[Records to use — start]

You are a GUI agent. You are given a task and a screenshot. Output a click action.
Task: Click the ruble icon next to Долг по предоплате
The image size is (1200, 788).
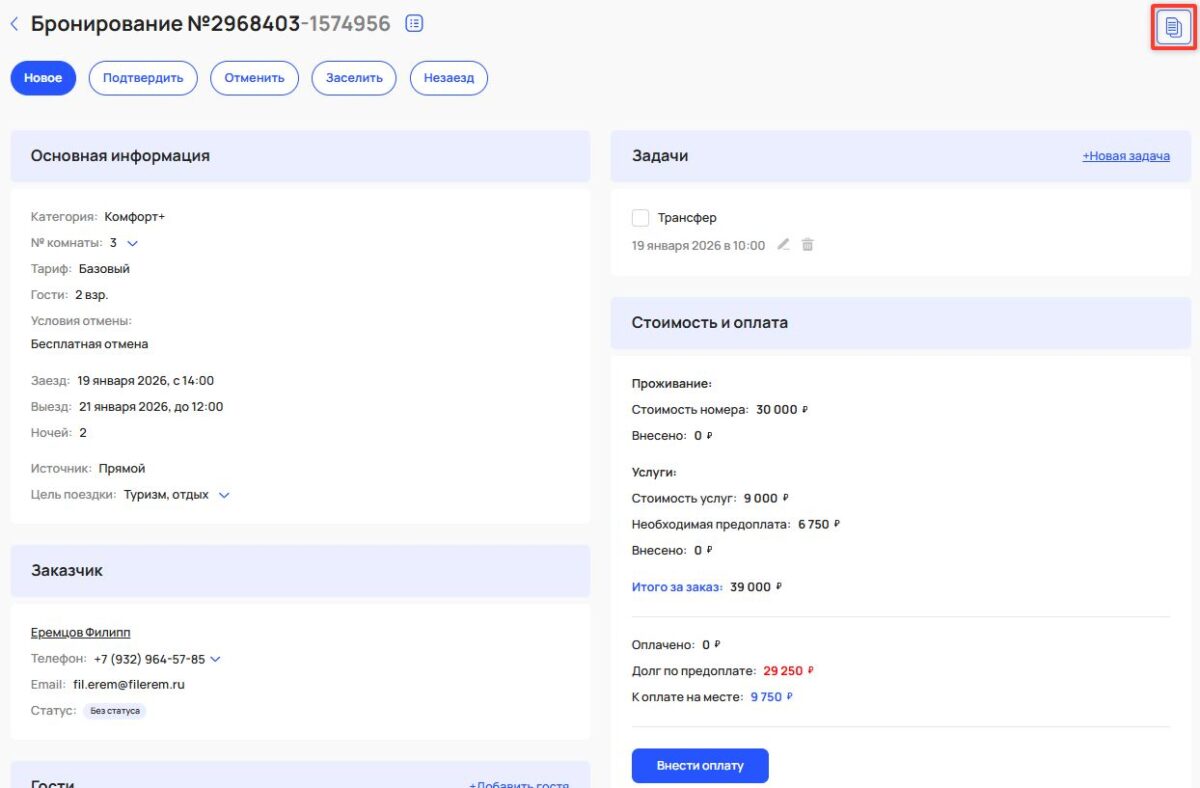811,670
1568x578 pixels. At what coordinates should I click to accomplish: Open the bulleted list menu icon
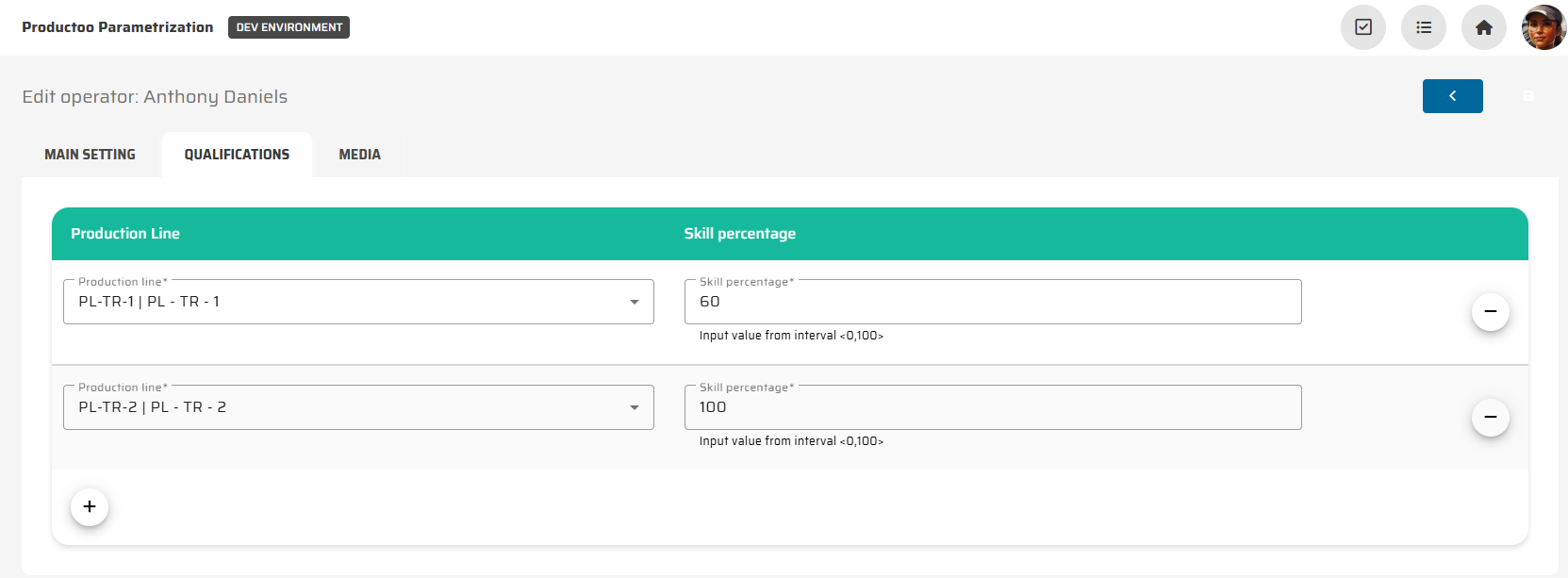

[Records to use — finish]

**Directions for this task:**
From the entries above, copy every line that holds the word "icon".

**Answer to the exercise:**
Task: Click the ruble icon next to Долг по предоплате
1568x578 pixels. At what coordinates should I click to accomplish: Open the bulleted list menu icon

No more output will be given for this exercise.